Rowan lui suggéra de discuter à l'abri des oreilles indiscrètes, ce qui parut l'interpeller davantage. Ils s'engouffrèrent dans la première pièce venue, qui se trouvait être une vieille remise garnie de bibelots poussiéreux. Quand le jeune homme commença son récit, il n'osa d'abord regarder Clark dans les yeux. Il détestait lui infliger une telle peine et des raisons supplémentaires de se faire du souci, mais il ne pouvait pas le laisser dans l'ignorance. Leur période de répit n'avait duré qu'un an, et ils devaient déjà recommencer à vivre dans la peur.
— En attendant, j'ai demandé à un garde de surveiller Anya et Marcus, conclut-il au terme de douloureuses explications. De toute façon, je ne pense pas que ton père retentera quelque chose aujourd'hui.
Comme le futur dirigeant restait silencieux, Rowan se désintéressa de la vieille horloge qu'il fixait. Il s'attendit à ce que Clark témoigne de la même rage douloureuse que sa femme, cependant il affichait un calme on ne peut plus étrange.
— Clark ? l'interpella-t-il, déconcerté par cette absence de réaction.
Jamais il ne l'avait vu si stoïque, au point qu'il en devenait presque inquiétant. Si la situation avait été moins grave, Rowan aurait agité une main devant ses yeux pour vérifier qu'il était toujours avec lui.
— Je te remercie d'être intervenu et de m'avoir mis au courant, déclara finalement le loup. Je vais me débrouiller pour que Marcus soit toujours sous surveillance, nous n'aurions pas dû baisser la garde.
Son ton se faisait lointain, pareil à s'il cherchait à mettre une distance entre lui et ses émotions. Rowan voulut dire quelque chose pour le réconforter, mais Clark enchaîna :
— Qu'a-t-il dit à Anya, exactement ?
— Qu'il allait la renvoyer si elle continuait à faire des siennes, ou quelque chose comme ça.
Il préférait éluder le fait qu'Arthur l'ait traitée de "garce du Saphir".
— Garde un oeil sur elle et veille à ce qu'elle ne se retrouve jamais seule avec mon père. Je vais voir ce que je peux faire.

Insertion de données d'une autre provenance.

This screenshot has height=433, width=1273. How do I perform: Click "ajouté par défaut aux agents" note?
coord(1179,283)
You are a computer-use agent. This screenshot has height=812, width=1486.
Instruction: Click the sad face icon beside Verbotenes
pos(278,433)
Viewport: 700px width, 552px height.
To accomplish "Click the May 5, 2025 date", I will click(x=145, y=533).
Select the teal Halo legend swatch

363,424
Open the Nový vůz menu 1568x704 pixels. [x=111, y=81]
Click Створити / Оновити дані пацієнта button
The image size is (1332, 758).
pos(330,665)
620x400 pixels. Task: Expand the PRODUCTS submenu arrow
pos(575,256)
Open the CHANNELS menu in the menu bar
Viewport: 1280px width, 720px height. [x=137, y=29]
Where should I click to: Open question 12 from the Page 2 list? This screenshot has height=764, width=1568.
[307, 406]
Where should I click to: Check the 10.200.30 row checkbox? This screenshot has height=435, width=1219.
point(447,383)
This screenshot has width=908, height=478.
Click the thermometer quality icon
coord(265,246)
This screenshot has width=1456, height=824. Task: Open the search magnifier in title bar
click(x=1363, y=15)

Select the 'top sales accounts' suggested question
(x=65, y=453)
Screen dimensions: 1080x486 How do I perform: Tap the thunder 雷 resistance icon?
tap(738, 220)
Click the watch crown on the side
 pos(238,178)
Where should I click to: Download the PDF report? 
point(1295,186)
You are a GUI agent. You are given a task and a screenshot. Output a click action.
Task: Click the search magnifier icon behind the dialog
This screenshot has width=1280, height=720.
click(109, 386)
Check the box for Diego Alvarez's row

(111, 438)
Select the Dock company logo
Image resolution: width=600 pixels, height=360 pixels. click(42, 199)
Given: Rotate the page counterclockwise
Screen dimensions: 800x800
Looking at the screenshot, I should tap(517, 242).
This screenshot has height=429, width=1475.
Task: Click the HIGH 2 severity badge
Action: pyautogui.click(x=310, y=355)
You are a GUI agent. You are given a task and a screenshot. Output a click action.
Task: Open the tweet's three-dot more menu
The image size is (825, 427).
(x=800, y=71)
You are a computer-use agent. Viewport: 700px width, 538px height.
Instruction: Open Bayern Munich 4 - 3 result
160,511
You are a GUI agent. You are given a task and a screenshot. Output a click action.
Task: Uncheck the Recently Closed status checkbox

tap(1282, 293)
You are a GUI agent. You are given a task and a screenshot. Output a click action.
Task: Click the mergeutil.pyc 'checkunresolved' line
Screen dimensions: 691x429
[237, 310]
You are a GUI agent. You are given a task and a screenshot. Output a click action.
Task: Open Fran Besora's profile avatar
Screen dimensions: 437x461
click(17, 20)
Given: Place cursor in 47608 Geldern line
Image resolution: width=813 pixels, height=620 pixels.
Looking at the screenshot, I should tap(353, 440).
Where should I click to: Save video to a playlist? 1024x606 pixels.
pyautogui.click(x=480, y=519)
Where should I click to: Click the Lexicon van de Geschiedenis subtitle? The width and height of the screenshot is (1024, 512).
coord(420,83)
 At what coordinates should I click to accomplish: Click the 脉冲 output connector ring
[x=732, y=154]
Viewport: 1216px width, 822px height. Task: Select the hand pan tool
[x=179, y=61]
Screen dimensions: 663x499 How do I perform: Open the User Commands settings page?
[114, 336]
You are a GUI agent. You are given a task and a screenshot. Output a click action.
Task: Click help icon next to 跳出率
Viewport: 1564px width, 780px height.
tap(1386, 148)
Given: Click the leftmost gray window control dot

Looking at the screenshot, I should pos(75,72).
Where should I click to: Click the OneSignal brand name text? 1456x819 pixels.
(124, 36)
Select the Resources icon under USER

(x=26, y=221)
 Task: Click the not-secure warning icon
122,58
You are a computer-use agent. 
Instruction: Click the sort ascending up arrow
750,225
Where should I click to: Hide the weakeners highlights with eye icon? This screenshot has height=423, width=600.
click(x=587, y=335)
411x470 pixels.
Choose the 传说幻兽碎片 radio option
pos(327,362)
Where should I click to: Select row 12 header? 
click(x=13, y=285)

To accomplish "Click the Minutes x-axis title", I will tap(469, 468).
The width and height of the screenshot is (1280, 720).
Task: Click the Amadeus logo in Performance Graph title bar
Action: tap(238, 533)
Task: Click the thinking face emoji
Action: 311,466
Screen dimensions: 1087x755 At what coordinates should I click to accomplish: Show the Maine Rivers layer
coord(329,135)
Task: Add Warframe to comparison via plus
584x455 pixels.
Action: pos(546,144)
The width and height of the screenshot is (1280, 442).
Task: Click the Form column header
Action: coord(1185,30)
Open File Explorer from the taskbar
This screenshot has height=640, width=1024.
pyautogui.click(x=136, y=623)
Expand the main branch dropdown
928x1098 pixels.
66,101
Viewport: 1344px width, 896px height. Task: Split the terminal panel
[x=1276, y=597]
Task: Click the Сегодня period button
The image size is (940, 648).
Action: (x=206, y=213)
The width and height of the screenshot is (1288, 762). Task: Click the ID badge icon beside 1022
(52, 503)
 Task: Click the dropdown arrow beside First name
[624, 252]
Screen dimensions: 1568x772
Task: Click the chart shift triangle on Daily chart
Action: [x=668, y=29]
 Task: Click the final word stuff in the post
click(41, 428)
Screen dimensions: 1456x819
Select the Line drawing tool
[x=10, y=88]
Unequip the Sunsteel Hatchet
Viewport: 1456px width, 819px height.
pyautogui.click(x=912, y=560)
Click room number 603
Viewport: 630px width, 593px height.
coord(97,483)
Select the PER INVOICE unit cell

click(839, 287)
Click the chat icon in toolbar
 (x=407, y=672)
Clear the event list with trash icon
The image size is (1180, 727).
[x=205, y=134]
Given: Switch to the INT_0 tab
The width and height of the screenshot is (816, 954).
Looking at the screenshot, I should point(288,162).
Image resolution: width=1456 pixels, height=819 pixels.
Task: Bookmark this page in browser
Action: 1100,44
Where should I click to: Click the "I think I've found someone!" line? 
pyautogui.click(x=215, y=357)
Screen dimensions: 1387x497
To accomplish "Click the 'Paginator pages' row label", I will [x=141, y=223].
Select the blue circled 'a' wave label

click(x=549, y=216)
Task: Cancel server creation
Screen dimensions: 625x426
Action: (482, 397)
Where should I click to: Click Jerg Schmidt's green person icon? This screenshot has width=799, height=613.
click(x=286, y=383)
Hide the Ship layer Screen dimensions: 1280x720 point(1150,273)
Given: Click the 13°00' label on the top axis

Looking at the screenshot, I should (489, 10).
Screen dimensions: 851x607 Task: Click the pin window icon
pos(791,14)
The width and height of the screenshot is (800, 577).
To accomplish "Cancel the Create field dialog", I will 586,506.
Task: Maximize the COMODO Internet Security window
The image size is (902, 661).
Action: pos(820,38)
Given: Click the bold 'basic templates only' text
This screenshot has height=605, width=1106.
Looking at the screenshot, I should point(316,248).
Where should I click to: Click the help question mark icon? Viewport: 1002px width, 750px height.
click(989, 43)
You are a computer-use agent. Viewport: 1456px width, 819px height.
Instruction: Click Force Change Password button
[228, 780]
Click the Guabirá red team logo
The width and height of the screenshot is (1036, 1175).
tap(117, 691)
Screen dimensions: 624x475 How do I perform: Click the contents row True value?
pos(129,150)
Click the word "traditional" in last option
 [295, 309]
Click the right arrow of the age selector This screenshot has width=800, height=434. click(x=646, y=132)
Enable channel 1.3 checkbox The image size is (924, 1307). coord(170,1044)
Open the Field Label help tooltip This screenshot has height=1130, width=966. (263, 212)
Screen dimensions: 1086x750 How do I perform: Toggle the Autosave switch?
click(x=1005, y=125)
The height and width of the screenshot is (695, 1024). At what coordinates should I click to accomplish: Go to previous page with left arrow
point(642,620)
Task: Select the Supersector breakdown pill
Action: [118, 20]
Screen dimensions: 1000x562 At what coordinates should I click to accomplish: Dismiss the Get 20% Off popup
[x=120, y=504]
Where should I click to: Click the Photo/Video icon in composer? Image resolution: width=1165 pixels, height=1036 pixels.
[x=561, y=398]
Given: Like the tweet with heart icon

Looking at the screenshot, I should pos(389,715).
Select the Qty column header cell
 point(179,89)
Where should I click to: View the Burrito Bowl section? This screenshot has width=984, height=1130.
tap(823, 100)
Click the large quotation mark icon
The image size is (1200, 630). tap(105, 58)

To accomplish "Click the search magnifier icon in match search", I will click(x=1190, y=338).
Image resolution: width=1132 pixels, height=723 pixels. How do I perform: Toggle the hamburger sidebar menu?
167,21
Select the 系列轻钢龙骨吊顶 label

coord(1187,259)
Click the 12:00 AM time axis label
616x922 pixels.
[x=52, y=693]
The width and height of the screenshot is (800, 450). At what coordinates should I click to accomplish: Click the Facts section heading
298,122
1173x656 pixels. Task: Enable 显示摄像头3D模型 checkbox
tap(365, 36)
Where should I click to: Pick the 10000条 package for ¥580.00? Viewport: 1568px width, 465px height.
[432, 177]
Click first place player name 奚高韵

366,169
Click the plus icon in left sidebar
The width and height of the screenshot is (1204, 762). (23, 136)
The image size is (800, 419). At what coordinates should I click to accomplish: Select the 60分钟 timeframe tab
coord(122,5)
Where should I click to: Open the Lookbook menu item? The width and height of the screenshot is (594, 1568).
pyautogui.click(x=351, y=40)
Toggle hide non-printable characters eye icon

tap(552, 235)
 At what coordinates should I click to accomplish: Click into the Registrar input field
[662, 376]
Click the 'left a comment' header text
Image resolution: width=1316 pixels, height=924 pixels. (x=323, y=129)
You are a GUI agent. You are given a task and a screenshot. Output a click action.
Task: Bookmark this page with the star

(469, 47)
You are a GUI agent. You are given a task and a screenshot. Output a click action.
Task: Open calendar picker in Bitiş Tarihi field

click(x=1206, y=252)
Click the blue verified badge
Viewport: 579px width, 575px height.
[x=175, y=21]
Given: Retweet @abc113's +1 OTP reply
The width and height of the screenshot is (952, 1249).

Il dirigea sa main vers la poignée de la porte et Rowan l'arrêta :
— Attends, qu'est-ce que tu veux faire ? Tu sais très bien que ton père se défoulera sur toi si tu lui parles de Marcus et...
— Je sais surtout que la dernière fois que quelqu'un a découvert ce qu'il faisait, il l'a envoyée se fracasser le crâne dans les escaliers. Tu veux vraiment que ça se reproduise ?
Rowan cilla. Jamais, au grand jamais, il ne l'avait entendu évoquer la mort de sa mère si franchement. Il se doutait bien sûr que ce souvenir devait le hanter, ne serait-ce que chaque fois qu'il voyait des escaliers.
Pourtant, cela faisait des années que Clark n'avait pas fait allusion à Mina.
— Je refuse de voir les mêmes histoires se répéter, ajouta-t-il avec une rudesse qui ne lui ressemblait pas. Je trouverai une solution pour tenir Marcus éloigné de mon père, il ne...
— Comment comptes-tu t'y prendre ? Cela retombera forcément sur toi, tu en as déjà assez supporté comme ça.
Rowan ne voyait qu'une seule solution : la fuite. Il nourrissait cette idée depuis son enfance et regrettait toujours que son ami n'adhère pas à ses projets. Il s'agissait de leur unique moyen d'échapper à Arthur.
— Mon père ne nous gâchera pas la vie éternellement, se contenta de répondre Clark.
Et avant que Rowan puisse lui poser la moindre question, il quitta la pièce et claqua la porte.